[TEXTO DA PÁGINA]:
>>>>>
A startup paraense TexBi, instalada no Parque de Ciência e Tecnologia (PCT) Guamá, ganhou destaque na exposição “O Elã da Trama”, realizada em São Paulo, ao participar do desenvolvimento da Poltrona Naiá Azul, peça de design sustentável produzida a partir de resíduos de jeans reaproveitados. A empresa, que integra o ecossistema de inovação apoiado pelo Governo do Pará, transformou o material descartado pela indústria têxtil em placas rígidas utilizadas na estrutura da poltrona.
O projeto foi desenvolvido pela Guá Arquitetura em colaboração com o Pirilampos do Planeta e integra a mostra realizada em parceria entre a Art Dialogues Magazine e o Apartamento 61. A exposição reúne obras de arte contemporânea e design sustentável, valorizando a relação entre têxtil, corpo e memória, com visitação aberta neste mês de maio, na capital paulista.
A Poltrona Naiá Azul foi produzida em edição limitada e representa o resultado de anos de pesquisa desenvolvidos pela startup no Pará.
“Ver uma inovação criada por nós em uma exposição representa a validação de anos de pesquisa e desenvolvimento transformados em um produto com valor estético e de mercado, capaz de ocupar espaços na indústria criativa”, destaca Cleide Ornela, CEO da TexBi.
Sustentabilidade e inovação
A TexBi atua no reaproveitamento de resíduos têxteis para produção de biomateriais aplicáveis em design, arquitetura e mobiliário. As placas utilizadas na poltrona foram produzidas a partir de jeans descartados por indústrias e peças pós-consumo.
“Realizamos a triagem dos resíduos têxteis, trituramos o material e aplicamos o aglutinante exclusivo da TexBi. Todo esse processo foi prensado e transformado em uma peça de design. A poltrona foi feita durante cerca de 44 horas de produção envolvendo uma equipe dedicada em cada etapa do projeto”, explica Cleide Ornela.
A empresa desenvolve alternativas sustentáveis para a indústria da moda, considerada uma das mais poluentes do mundo. Atualmente, cerca de 92 milhões de toneladas de resíduos têxteis são descartadas anualmente no planeta. No Brasil, aproximadamente 80% desse material tem como destino lixões ou rios.
Segundo a CEO, o ambiente de inovação do PCT Guamá foi fundamental para o crescimento da startup. "O PCT Guamá teve um papel essencial na trajetória da TexBi. Foi dentro desse ecossistema de inovação que evoluímos nossa tecnologia, cercadas de conexões estratégicas, conhecimento, visibilidade e oportunidades que impulsionaram diretamente o crescimento da empresa".
<<<<<
[COMPLETE O SEGUINTE]:
1) Segundo o texto sobre a TexBi, quantas horas de produção levou a Poltrona Naiá Azul?
2) Escreva a continuação do texto sobre a TexBi a partir do ponto em que ele termina.
Os itens que vêm depois são um material à parte, separado do texto sobre a TexBi.

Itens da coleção
>>>>>
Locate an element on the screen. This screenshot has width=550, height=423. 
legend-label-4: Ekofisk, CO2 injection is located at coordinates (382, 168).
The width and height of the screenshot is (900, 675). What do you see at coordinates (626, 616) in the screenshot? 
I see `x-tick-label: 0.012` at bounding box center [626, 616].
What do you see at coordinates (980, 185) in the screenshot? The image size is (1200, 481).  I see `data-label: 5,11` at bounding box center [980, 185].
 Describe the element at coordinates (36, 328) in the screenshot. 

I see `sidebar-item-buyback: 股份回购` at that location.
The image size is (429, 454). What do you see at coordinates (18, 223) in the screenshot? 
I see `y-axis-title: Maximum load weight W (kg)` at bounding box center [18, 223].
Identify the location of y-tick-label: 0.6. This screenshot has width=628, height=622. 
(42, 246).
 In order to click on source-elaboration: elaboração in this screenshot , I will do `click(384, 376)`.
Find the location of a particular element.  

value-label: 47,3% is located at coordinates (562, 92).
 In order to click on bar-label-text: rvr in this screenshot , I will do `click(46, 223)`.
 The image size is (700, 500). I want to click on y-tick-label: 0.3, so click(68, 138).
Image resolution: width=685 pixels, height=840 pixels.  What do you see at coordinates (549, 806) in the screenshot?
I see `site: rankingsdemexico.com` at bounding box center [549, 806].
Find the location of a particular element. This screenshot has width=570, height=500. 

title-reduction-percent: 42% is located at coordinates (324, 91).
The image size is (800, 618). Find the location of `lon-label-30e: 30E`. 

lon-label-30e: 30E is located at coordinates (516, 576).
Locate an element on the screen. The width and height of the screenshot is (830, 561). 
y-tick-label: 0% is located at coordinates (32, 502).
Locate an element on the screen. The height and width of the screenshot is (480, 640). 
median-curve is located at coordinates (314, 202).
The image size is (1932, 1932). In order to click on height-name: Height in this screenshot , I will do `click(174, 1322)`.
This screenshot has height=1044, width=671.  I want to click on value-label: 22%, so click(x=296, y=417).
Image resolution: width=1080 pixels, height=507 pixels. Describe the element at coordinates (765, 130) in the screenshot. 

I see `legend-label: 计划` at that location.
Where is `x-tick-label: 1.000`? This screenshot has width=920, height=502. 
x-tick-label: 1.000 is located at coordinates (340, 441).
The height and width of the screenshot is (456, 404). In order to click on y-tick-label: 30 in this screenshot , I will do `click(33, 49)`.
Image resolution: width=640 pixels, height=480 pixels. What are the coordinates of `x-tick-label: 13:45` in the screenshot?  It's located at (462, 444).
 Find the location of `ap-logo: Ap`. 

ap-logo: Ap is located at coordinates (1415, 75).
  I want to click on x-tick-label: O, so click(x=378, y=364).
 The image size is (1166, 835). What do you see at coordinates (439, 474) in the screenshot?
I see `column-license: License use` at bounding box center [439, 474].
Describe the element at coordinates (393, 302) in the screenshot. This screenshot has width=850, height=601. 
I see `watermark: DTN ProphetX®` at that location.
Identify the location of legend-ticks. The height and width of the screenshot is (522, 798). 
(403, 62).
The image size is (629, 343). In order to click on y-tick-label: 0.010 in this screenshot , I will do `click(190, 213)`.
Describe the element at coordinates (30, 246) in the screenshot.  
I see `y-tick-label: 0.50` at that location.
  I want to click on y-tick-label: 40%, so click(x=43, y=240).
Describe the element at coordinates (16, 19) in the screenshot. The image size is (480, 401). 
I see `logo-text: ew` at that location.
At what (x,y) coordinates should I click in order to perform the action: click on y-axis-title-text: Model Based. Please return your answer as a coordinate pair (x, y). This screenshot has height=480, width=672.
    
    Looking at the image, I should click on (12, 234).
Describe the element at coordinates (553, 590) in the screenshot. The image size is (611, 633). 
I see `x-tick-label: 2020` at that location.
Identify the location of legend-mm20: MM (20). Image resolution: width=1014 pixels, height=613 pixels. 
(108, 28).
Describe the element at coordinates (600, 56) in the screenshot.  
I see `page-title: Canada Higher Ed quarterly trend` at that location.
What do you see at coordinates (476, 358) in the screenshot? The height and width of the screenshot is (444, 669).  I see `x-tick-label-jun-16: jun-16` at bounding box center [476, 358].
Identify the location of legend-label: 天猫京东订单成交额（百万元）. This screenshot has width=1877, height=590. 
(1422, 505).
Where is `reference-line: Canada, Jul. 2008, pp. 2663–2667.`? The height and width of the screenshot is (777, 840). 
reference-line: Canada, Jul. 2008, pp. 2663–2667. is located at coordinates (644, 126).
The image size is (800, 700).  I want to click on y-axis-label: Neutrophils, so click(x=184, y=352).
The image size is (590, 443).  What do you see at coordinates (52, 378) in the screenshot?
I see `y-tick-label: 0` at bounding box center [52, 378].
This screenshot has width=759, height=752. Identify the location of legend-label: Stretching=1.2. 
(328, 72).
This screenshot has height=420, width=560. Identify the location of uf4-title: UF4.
<<<<<
[RESPOSTAS DADAS]:
1) Cerca de 44 horas.

2)
Aplicações e novos produtos
A startup atua em toda a cadeia produtiva, desde a logística dos resíduos até a fabricação do produto final. A cada cinco metros quadrados de chapas produzidas, são reaproveitados cerca de 10 quilos de resíduos têxteis.
As placas desenvolvidas possuem superfície lisa, impermeável e alta resistência, podendo ser aplicadas em revestimentos de parede, mobiliário, objetos de design e ambientes que necessitam de controle acústico, como tetos e divisórias.
Ao longo de dois anos, a empresa realizou testes com materiais têxteis de pré e pós-consumo utilizando um ligante criado em laboratório. Além das placas impermeáveis e com absorção sonora, a TexBi prepara o lançamento de um material emborrachado voltado para aplicação em pisos.
A inovação paraense também aposta em uma identidade regional na composição dos produtos. O catálogo de cores inclui tonalidades inspiradas na Amazônia, como tapioca, castanha-do-pará, cupuaçu, cumaru, breu, nublado e vitória-régia.
Incentivo do Governo do Pará
Além da TexBi, outro empreendimento do grupo presente no PCT Guamá é a Combinô, startup voltada à moda circular. As iniciativas já receberam apoio técnico do Governo do Pará por meio do programa Startup Pará, vinculado à Secretaria de Estado de Ciência, Tecnologia e Educação Superior, Profissional e Tecnológica (Sectet).
O programa atua no fortalecimento do empreendedorismo inovador no Estado, incentivando pesquisas, validações tecnológicas e oportunidades de expansão de negócios sustentáveis.
“Esses incentivos são fundamentais para fortalecer pesquisas, validações, desenvolvimento tecnológico e ampliar as oportunidades de crescimento de negócios inovadores”, ressalta Beatriz Ornela, CEO da Combinô.